### Problem
Write the next part of the text below on Obamacare tax penalties, starting after its last sentence about exemptions.

### Selected excerpt

ACA-compliant health insurance includes:

CHIP (Children's Health Insurance Program)

ACA-approved federal or state exchange plans

You can apply for an ACA-approved plan through the federal marketplace,, or through private insurance organizations. There are options available to ensure you can access the essential health insurance coverage you need, even with a low or no income. Obamacare subsidies are available to assist low-income households.

What Makes You Liable for an Obamacare Tax Penalty?

Obamacare tax penalties are incurred if you live in a state with an individual mandate and do not have ACA-compliant health insurance or an exemption. It's important to note that not all insurance plans on the market today are ACA-compliant. Some plans, like short-term insurance plans, do not meet ACA requirements, and having such plans could still lead to a penalty.

Exemptions From the Obamacare Tax Penalty

Exemptions were a vital part of the Affordable Care Act, providing flexibility for those who couldn't afford or obtain health insurance. Exemptions were granted based on specific criteria, such as income below the federal poverty level or membership in a religious group that refused insurance.

### Record excerpts
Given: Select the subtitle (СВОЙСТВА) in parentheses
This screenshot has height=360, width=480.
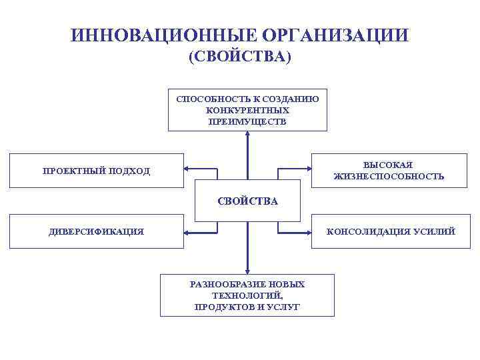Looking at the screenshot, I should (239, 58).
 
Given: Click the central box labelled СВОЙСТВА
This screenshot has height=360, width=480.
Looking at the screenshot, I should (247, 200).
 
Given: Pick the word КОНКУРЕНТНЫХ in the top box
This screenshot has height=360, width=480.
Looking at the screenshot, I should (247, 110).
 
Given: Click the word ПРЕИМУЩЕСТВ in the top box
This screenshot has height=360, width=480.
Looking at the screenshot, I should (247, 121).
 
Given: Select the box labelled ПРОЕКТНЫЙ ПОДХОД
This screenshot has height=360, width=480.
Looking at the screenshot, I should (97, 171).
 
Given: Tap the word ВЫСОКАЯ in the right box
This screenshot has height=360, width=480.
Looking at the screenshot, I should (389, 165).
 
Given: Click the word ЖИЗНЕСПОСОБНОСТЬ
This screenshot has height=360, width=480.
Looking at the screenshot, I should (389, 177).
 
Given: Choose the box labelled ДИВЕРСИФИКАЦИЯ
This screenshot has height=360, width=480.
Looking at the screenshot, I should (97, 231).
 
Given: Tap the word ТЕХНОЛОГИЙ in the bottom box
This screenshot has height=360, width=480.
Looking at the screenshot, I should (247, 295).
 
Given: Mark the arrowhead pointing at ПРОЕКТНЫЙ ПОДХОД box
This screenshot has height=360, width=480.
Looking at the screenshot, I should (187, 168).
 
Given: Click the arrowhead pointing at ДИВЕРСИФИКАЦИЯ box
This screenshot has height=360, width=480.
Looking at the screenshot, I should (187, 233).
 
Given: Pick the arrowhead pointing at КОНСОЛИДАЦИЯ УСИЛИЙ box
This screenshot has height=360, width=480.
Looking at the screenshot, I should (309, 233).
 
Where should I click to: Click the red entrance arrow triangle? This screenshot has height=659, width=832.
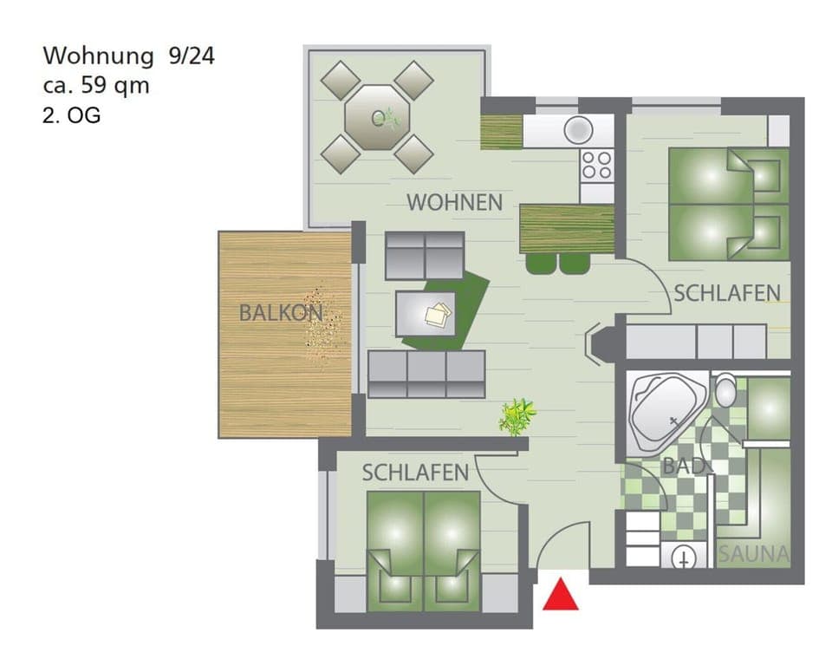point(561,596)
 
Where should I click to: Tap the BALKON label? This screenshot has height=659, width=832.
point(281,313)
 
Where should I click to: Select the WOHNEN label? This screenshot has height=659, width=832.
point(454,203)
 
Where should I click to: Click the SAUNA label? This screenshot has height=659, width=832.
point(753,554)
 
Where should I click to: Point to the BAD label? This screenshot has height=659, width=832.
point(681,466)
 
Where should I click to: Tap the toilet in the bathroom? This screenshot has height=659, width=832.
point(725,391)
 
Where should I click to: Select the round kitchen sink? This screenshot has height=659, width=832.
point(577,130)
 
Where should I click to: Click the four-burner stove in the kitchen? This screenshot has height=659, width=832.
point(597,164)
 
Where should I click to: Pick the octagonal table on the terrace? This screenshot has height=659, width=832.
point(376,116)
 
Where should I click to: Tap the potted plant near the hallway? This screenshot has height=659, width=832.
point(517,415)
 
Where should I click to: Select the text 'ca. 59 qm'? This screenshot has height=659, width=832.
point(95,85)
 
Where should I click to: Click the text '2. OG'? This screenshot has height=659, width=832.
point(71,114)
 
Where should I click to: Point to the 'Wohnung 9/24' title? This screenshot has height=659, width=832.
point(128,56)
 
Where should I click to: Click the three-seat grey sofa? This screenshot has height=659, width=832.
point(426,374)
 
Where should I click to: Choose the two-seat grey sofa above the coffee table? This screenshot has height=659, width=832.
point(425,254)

### Response to the exercise
Most exemptions could be applied for through the Health Insurance Marketplace, either during coverage enrollment or the annual open enrollment period. Some exemptions could be claimed when filing federal income tax returns, and in some cases, individuals could apply for exemptions directly to the IRS.

What Makes You Eligible for an Exemption?

You may be exempt from the penalty if you don't earn enough to file taxes or if the cheapest ACA health insurance coverage in your state costs more than 8.3% of your household net income. Additionally, you may qualify for exemptions due to hardships, such as homelessness, high debts, unemployment, eviction, foreclosure, or the impact of a natural disaster.
You will also be exempt if you are not lawfully present in the United States, incarcerated in a jail or prison, or eligible to receive care from the federal Indian Health Service. Membership in a religious group objecting to insurance or affiliation with federally recognized Native American tribes can also result in an exemption.

How Is the Penalty Calculated?

Federal tax penalties for non-compliance with the ACA were calculated based on two methods, with individuals being liable for the higher of the two amounts:
Percentage of Income : A percentage of household income above a certain threshold, typically around 2.5% of income exceeding the tax filing threshold.
Flat Dollar Amount : A flat dollar amount per uninsured person in the household, with a cap on the total penalty.
State tax penalties vary by state, as they are often based on the costs individuals would have incurred if they had obtained insurance. Each state may have slightly different approaches to calculating these penalties, resulting in variations in penalty amounts.

Penalty Payment Options

The penalty for non-compliance with Obamacare is a tax penalty, and it is applied when you file your taxes. The exact procedure can differ depending on your specific tax situation and the state in which you reside.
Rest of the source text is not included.